Währenddessen wird die zweite Hälfte der vierten Etappe zur Tortur für den Käfer. Stoßdämpfer, Reifen, Fahrwerk und der Motor werden Extrembelastungen ausgesetzt. So auch auf der letzten Zeitprüfung über 30 Kilometer. Eine Stunde für diese Strecke scheint auf den ersten Blick recht viel. Wie sich jedoch herausstellen sollte, waren diese 60 Minuten doch recht knapp bemessen. Schritttempo war die Voraussetzung auf den Betonpisten, die noch aus Maos Zeiten zu sein scheinen.

"Da musst Du die gesamte Straße analysieren und die komplette Breite ausnutzen, um den besten Weg durch dieses Labyrinth von karosserie- und fahrwerkfeindlichem Untergrund zu finden", resümierte Hans-Joachim Stuck. Er sitzt am Lenkrad des Mille Miglia Käfers von 1956. Als Rennlegende und bekennender "Käfer-Liebhaber" weiß er wovon er spricht.

Das der klassische Volkswagen im Ziel wieder einen funktionsfähigen Tacho und Kilometerzähler hatte - und damit für die fünfte Etappe voll Einsatzfähig ist - war heute den Improvisateuren zu verdanken. Die Mechaniker Michael Winkler und Klaus Ulrich durchforsteten sämtliche Kleinwerkstätten am Wegesrand nach Ersatzteilen, um die abgescherte Tachowelle des Käfers instand zu setzen.

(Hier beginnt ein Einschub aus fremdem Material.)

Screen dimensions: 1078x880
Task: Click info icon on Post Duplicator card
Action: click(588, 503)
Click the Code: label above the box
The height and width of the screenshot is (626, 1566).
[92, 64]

Geholfen hat am Ende ein weggeschmissenes am Bordstein liegendes Teil, das kurzerhand so umfunktioniert wurde, dass sowohl Tacho, als auch Kilometerzähler wieder laufen. Etappe Nummer fünf führt morgen nach Nanjing, die alte Hauptstadt und Hochburg der chinesischen Herrscher.